— PROBLEM TO SOLVE —
Type out the entries again, matching each one exactly.

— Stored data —
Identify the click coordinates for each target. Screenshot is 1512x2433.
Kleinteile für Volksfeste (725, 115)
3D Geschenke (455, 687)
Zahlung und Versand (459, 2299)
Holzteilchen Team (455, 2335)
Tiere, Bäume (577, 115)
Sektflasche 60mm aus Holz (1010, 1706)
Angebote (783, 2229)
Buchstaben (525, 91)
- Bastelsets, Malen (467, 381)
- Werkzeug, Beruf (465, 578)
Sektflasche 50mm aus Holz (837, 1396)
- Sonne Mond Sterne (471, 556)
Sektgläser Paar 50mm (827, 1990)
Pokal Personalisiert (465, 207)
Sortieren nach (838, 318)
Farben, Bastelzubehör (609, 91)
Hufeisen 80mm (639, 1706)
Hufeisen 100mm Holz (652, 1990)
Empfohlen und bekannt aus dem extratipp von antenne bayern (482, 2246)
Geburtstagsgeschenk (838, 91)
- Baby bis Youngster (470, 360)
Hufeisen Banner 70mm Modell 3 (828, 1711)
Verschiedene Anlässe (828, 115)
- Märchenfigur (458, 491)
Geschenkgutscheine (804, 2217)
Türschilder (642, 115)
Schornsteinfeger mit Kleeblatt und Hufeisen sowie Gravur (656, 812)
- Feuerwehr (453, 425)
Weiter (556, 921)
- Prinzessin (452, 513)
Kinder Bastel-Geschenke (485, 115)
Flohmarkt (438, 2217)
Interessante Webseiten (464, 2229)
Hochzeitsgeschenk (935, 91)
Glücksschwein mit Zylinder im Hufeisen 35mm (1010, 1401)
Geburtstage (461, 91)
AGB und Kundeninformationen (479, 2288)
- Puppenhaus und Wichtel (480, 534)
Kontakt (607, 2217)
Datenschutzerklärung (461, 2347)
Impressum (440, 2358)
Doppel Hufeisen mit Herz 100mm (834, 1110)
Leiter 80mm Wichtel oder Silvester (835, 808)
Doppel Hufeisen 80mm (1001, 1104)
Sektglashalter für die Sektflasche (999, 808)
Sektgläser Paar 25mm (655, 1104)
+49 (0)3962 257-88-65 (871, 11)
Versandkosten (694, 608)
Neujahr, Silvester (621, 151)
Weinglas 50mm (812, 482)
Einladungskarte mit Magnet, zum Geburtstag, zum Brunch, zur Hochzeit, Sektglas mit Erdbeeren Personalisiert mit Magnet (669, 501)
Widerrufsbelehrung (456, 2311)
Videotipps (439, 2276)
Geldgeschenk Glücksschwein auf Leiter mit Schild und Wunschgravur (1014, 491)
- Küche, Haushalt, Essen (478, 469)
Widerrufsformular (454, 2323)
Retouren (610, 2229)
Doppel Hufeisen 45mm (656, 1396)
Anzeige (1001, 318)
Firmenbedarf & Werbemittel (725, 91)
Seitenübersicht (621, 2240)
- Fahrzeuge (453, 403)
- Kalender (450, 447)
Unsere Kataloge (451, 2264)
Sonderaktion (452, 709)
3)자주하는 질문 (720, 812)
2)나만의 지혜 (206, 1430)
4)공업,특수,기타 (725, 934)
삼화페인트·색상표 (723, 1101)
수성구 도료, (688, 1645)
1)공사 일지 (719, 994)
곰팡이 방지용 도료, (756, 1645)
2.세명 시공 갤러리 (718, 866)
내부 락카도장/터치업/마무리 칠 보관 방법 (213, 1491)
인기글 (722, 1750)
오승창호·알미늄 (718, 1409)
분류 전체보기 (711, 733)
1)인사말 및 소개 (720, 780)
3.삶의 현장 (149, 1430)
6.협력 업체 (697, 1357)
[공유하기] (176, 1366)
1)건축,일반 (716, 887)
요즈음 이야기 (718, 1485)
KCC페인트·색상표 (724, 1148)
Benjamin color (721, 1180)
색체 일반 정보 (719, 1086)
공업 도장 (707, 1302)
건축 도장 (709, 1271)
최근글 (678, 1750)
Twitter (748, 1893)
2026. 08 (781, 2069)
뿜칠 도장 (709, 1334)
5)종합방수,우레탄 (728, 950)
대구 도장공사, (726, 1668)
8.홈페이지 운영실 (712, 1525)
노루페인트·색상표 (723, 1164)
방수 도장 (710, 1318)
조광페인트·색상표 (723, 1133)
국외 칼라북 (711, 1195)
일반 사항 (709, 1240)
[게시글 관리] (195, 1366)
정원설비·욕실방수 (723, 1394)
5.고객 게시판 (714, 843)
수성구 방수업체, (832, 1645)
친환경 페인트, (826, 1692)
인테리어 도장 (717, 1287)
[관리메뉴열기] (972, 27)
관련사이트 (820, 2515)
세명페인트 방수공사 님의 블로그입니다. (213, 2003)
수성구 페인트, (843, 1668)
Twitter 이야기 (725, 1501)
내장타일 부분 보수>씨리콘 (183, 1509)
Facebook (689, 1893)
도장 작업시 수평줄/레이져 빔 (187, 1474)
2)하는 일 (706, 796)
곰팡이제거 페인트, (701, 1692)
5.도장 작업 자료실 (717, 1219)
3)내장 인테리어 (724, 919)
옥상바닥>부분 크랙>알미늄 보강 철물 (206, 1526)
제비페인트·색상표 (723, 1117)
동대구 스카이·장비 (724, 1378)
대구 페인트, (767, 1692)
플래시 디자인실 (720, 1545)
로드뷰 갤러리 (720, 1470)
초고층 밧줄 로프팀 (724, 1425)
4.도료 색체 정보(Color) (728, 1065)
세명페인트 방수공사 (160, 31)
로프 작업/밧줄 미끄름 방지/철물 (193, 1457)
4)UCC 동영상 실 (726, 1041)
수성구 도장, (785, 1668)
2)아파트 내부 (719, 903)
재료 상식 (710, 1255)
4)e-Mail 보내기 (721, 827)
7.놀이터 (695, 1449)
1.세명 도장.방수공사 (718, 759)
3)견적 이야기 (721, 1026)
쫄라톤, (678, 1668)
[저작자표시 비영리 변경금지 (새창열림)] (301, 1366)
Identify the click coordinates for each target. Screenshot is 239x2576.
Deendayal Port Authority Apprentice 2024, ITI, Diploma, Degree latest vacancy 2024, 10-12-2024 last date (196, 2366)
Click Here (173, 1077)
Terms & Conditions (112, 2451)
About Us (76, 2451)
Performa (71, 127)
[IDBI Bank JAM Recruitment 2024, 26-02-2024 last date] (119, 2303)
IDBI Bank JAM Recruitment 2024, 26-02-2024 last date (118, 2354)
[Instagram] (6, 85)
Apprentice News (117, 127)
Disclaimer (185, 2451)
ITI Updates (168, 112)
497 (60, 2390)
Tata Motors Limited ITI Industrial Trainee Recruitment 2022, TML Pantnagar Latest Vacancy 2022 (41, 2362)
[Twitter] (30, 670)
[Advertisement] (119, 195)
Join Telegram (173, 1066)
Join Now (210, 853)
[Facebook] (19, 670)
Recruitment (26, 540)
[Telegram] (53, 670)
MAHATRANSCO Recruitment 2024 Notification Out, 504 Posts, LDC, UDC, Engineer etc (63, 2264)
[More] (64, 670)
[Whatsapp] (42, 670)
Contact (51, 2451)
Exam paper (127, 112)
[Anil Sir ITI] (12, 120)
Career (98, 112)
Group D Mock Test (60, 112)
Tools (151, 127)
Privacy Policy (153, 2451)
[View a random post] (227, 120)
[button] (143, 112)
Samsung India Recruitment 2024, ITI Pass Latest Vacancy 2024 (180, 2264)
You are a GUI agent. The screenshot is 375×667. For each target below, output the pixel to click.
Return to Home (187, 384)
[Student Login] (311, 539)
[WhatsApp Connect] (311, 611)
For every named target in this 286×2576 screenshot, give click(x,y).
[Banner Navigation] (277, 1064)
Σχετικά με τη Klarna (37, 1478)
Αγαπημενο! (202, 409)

— THE COMPLETED TASK —
Identify the click coordinates for each target. Screenshot is 1512x2433.
Kleinteile für Volksfeste (725, 115)
3D Geschenke (455, 687)
Zahlung und Versand (459, 2299)
Holzteilchen Team (455, 2335)
Tiere, Bäume (577, 115)
Sektflasche 60mm aus Holz (1010, 1706)
Angebote (783, 2229)
Buchstaben (525, 91)
- Bastelsets, Malen (467, 381)
- Werkzeug, Beruf (465, 578)
Sektflasche 50mm aus Holz (837, 1396)
- Sonne Mond Sterne (471, 556)
Sektgläser Paar 50mm (827, 1990)
Pokal Personalisiert (465, 207)
Sortieren nach (838, 318)
Farben, Bastelzubehör (609, 91)
Hufeisen 80mm (639, 1706)
Hufeisen 100mm Holz (652, 1990)
Empfohlen und bekannt aus dem extratipp von antenne bayern (482, 2246)
Geburtstagsgeschenk (838, 91)
- Baby bis Youngster (470, 360)
Hufeisen Banner 70mm Modell 3 (828, 1711)
Verschiedene Anlässe (828, 115)
- Märchenfigur (458, 491)
Geschenkgutscheine (804, 2217)
Türschilder (642, 115)
Schornsteinfeger mit Kleeblatt und Hufeisen sowie Gravur (656, 812)
- Feuerwehr (453, 425)
Weiter (556, 921)
- Prinzessin (452, 513)
Kinder Bastel-Geschenke (485, 115)
Flohmarkt (438, 2217)
Interessante Webseiten (464, 2229)
Hochzeitsgeschenk (935, 91)
Glücksschwein mit Zylinder im Hufeisen 35mm (1010, 1401)
Geburtstage (461, 91)
AGB und Kundeninformationen (479, 2288)
- Puppenhaus und Wichtel (480, 534)
Kontakt (607, 2217)
Datenschutzerklärung (461, 2347)
Impressum (440, 2358)
Doppel Hufeisen mit Herz 100mm (834, 1110)
Leiter 80mm Wichtel oder Silvester (835, 808)
Doppel Hufeisen 80mm (1001, 1104)
Sektglashalter für die Sektflasche (999, 808)
Sektgläser Paar 25mm (655, 1104)
+49 (0)3962 257-88-65 (871, 11)
Versandkosten (694, 608)
Neujahr, Silvester (621, 151)
Weinglas 50mm (812, 482)
Einladungskarte mit Magnet, zum Geburtstag, zum Brunch, zur Hochzeit, Sektglas mit Erdbeeren Personalisiert mit Magnet (669, 501)
Widerrufsbelehrung (456, 2311)
Videotipps (439, 2276)
Geldgeschenk Glücksschwein auf Leiter mit Schild und Wunschgravur (1014, 491)
- Küche, Haushalt, Essen (478, 469)
Widerrufsformular (454, 2323)
Retouren (610, 2229)
Doppel Hufeisen 45mm (656, 1396)
Anzeige (1001, 318)
Firmenbedarf & Werbemittel (725, 91)
Seitenübersicht (621, 2240)
- Fahrzeuge (453, 403)
- Kalender (450, 447)
Unsere Kataloge (451, 2264)
Sonderaktion (452, 709)
3)자주하는 질문 (720, 812)
2)나만의 지혜 (206, 1430)
4)공업,특수,기타 (725, 934)
삼화페인트·색상표 (723, 1101)
수성구 도료, (688, 1645)
1)공사 일지 (719, 994)
곰팡이 방지용 도료, (756, 1645)
2.세명 시공 갤러리 (718, 866)
내부 락카도장/터치업/마무리 칠 보관 방법 (213, 1491)
인기글 (722, 1750)
오승창호·알미늄 (718, 1409)
분류 전체보기 (711, 733)
1)인사말 및 소개 (720, 780)
3.삶의 현장 (149, 1430)
6.협력 업체 (697, 1357)
[공유하기] (176, 1366)
1)건축,일반 (716, 887)
요즈음 이야기 (718, 1485)
KCC페인트·색상표 (724, 1148)
Benjamin color (721, 1180)
색체 일반 정보 (719, 1086)
공업 도장 (707, 1302)
건축 도장 (709, 1271)
최근글 (678, 1750)
Twitter (748, 1893)
2026. 08 (781, 2069)
뿜칠 도장 (709, 1334)
5)종합방수,우레탄 (728, 950)
대구 도장공사, (726, 1668)
8.홈페이지 운영실 (712, 1525)
노루페인트·색상표 (723, 1164)
방수 도장 (710, 1318)
조광페인트·색상표 (723, 1133)
국외 칼라북 (711, 1195)
일반 사항 (709, 1240)
[게시글 관리] (195, 1366)
정원설비·욕실방수 (723, 1394)
5.고객 게시판 (714, 843)
수성구 방수업체, (832, 1645)
친환경 페인트, (826, 1692)
인테리어 도장 (717, 1287)
[관리메뉴열기] (972, 27)
관련사이트 (820, 2515)
세명페인트 방수공사 님의 블로그입니다. (213, 2003)
수성구 페인트, (843, 1668)
Twitter 이야기 (725, 1501)
내장타일 부분 보수>씨리콘 (183, 1509)
Facebook (689, 1893)
도장 작업시 수평줄/레이져 빔 (187, 1474)
2)하는 일 (706, 796)
곰팡이제거 페인트, (701, 1692)
5.도장 작업 자료실 (717, 1219)
3)내장 인테리어 (724, 919)
옥상바닥>부분 크랙>알미늄 보강 철물 (206, 1526)
제비페인트·색상표 (723, 1117)
동대구 스카이·장비 (724, 1378)
대구 페인트, (767, 1692)
플래시 디자인실 (720, 1545)
로드뷰 갤러리 (720, 1470)
초고층 밧줄 로프팀 (724, 1425)
4.도료 색체 정보(Color) (728, 1065)
세명페인트 방수공사 (160, 31)
로프 작업/밧줄 미끄름 방지/철물 (193, 1457)
4)UCC 동영상 실 (726, 1041)
수성구 도장, (785, 1668)
2)아파트 내부 (719, 903)
재료 상식 (710, 1255)
4)e-Mail 보내기 (721, 827)
7.놀이터 (695, 1449)
1.세명 도장.방수공사 (718, 759)
3)견적 이야기 (721, 1026)
쫄라톤, (678, 1668)
[저작자표시 비영리 변경금지 (새창열림)] (301, 1366)
Identify the click coordinates for each target. Screenshot is 239x2576.
Deendayal Port Authority Apprentice 2024, ITI, Diploma, Degree latest vacancy 2024, 10-12-2024 last date (196, 2366)
Click Here (173, 1077)
Terms & Conditions (112, 2451)
About Us (76, 2451)
Performa (71, 127)
[IDBI Bank JAM Recruitment 2024, 26-02-2024 last date] (119, 2303)
IDBI Bank JAM Recruitment 2024, 26-02-2024 last date (118, 2354)
[Instagram] (6, 85)
Apprentice News (117, 127)
Disclaimer (185, 2451)
ITI Updates (168, 112)
497 (60, 2390)
Tata Motors Limited ITI Industrial Trainee Recruitment 2022, TML Pantnagar Latest Vacancy 2022 (41, 2362)
[Twitter] (30, 670)
[Advertisement] (119, 195)
Join Telegram (173, 1066)
Join Now (210, 853)
[Facebook] (19, 670)
Recruitment (26, 540)
[Telegram] (53, 670)
MAHATRANSCO Recruitment 2024 Notification Out, 504 Posts, LDC, UDC, Engineer etc (63, 2264)
[More] (64, 670)
[Whatsapp] (42, 670)
Contact (51, 2451)
Exam paper (127, 112)
[Anil Sir ITI] (12, 120)
Career (98, 112)
Group D Mock Test (60, 112)
Tools (151, 127)
Privacy Policy (153, 2451)
[View a random post] (227, 120)
[button] (143, 112)
Samsung India Recruitment 2024, ITI Pass Latest Vacancy 2024 (180, 2264)
You are a GUI agent. The screenshot is 375×667. For each target below, output the pixel to click.
Return to Home (187, 384)
[Student Login] (311, 539)
[WhatsApp Connect] (311, 611)
For every named target in this 286×2576 screenshot, give click(x,y).
[Banner Navigation] (277, 1064)
Σχετικά με τη Klarna (37, 1478)
Αγαπημενο! (202, 409)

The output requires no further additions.